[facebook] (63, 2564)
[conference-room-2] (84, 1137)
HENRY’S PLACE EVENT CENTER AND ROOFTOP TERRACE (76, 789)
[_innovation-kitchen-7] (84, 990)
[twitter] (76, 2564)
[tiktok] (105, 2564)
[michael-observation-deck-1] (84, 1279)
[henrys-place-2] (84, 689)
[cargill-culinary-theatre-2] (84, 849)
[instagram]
==
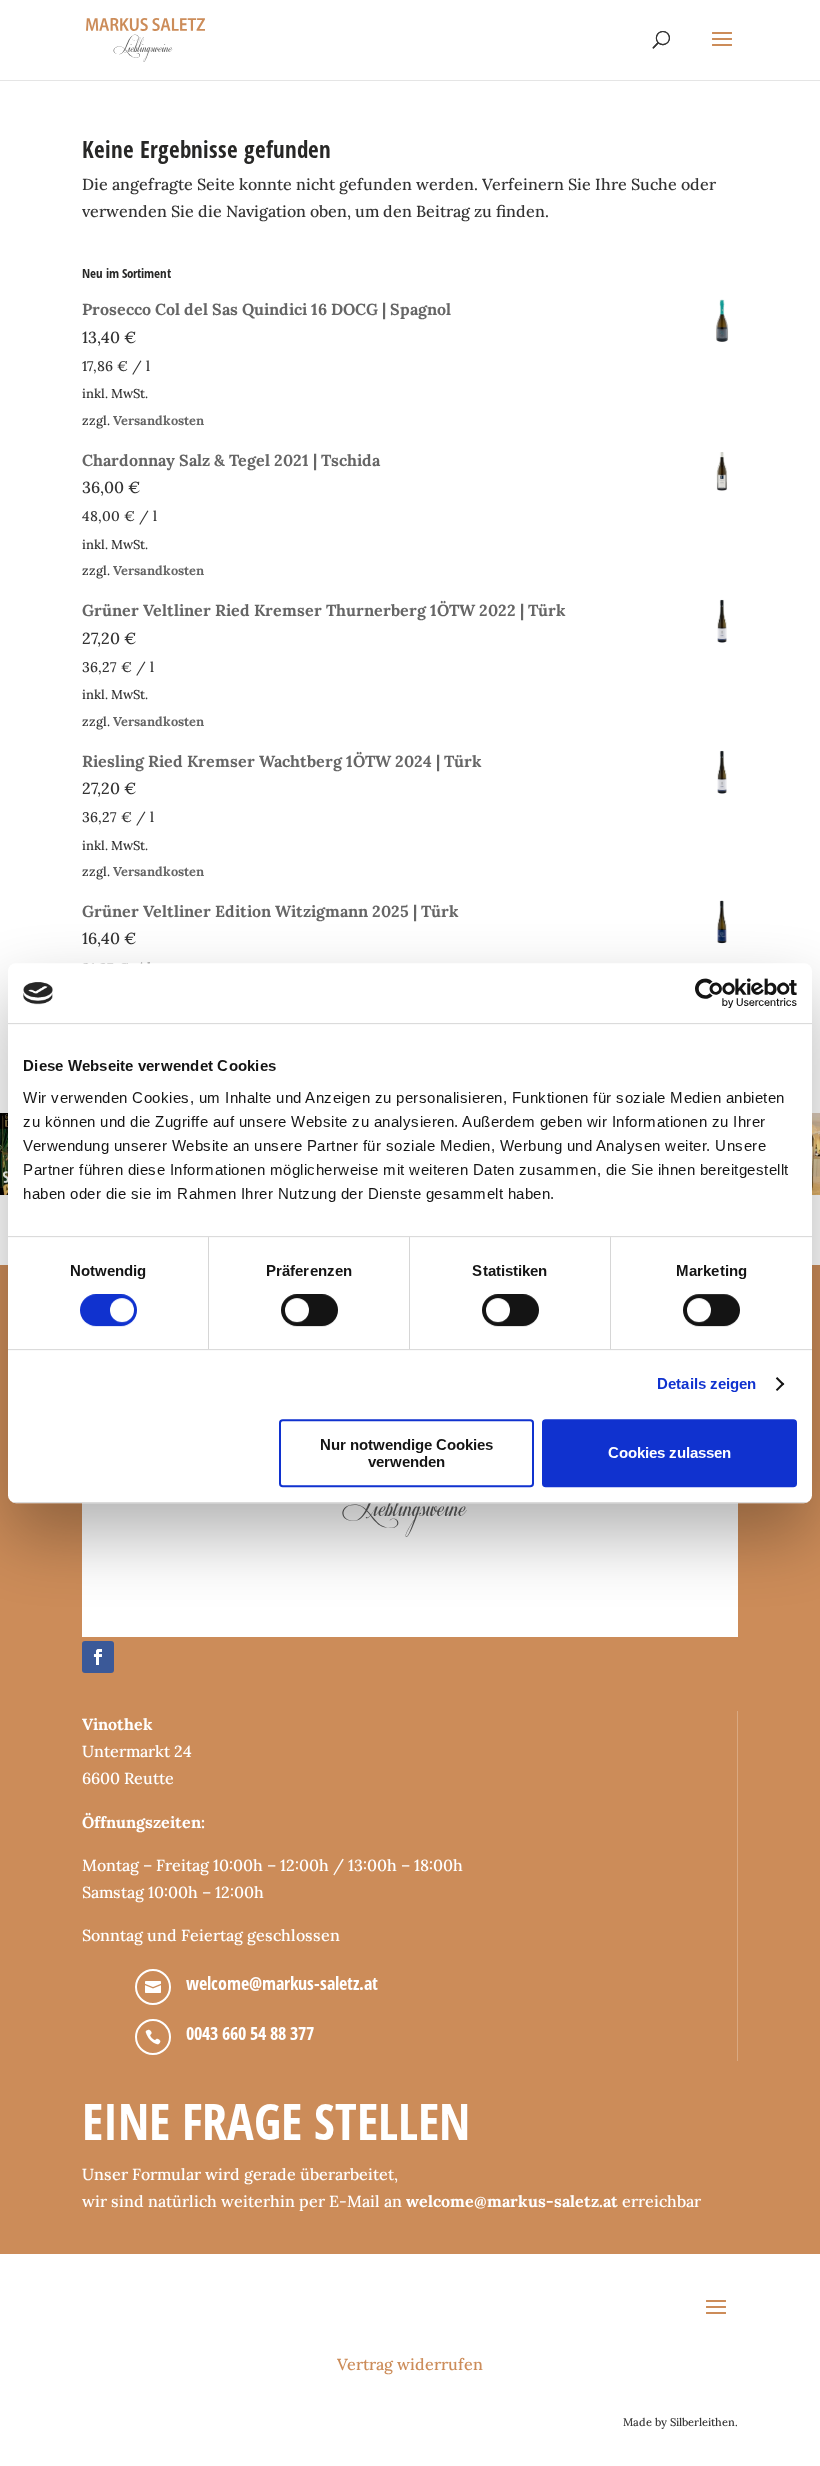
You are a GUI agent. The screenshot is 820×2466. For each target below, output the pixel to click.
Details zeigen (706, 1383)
...
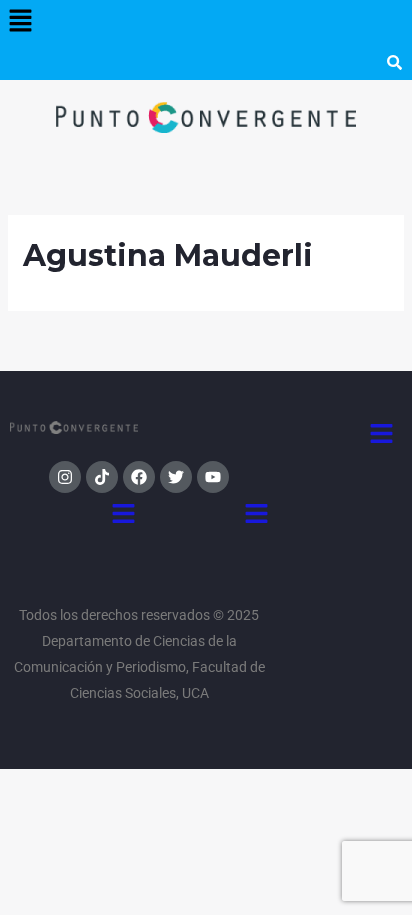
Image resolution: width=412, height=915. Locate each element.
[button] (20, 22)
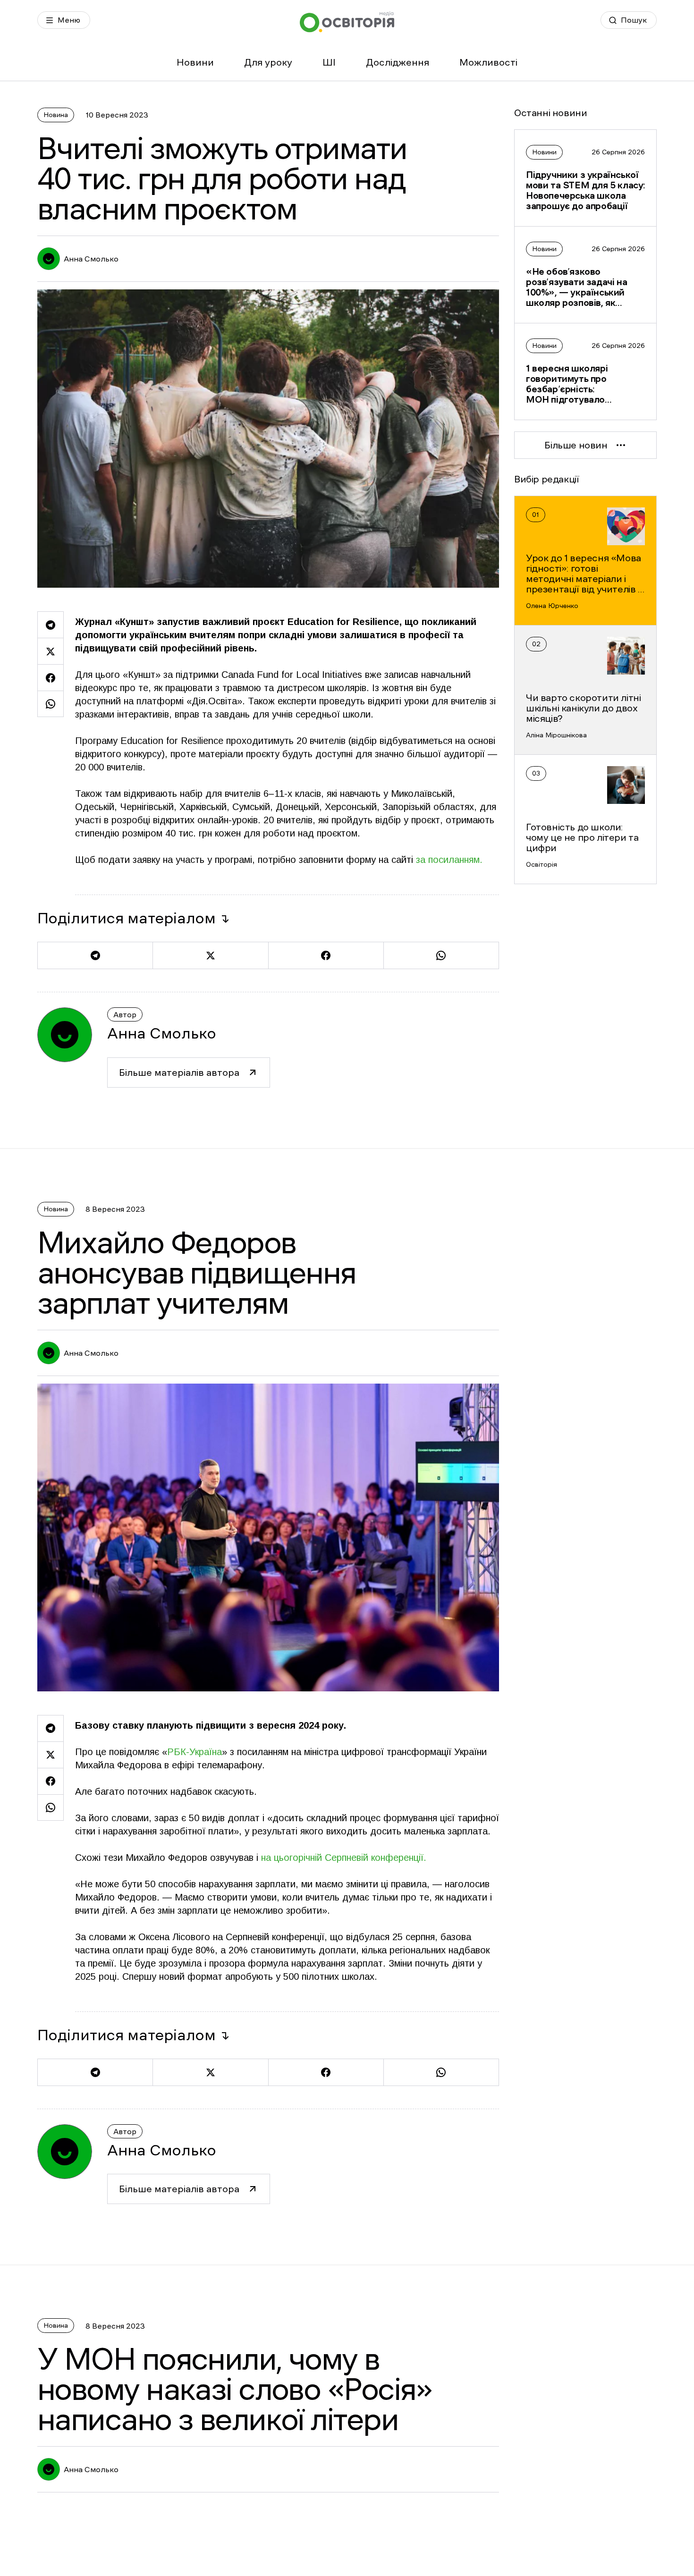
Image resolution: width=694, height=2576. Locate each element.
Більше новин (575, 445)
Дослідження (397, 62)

- **About this task**: Go through the material and copy every line in which the word "each" occurs.

- **Task solution**:
You are a GUI agent. The screenshot is 820×2466. For each target below, output the pixel to click.
Image resolution: width=412, height=915. Locate each element.
Image resolution: width=694, height=2576. Locate each element.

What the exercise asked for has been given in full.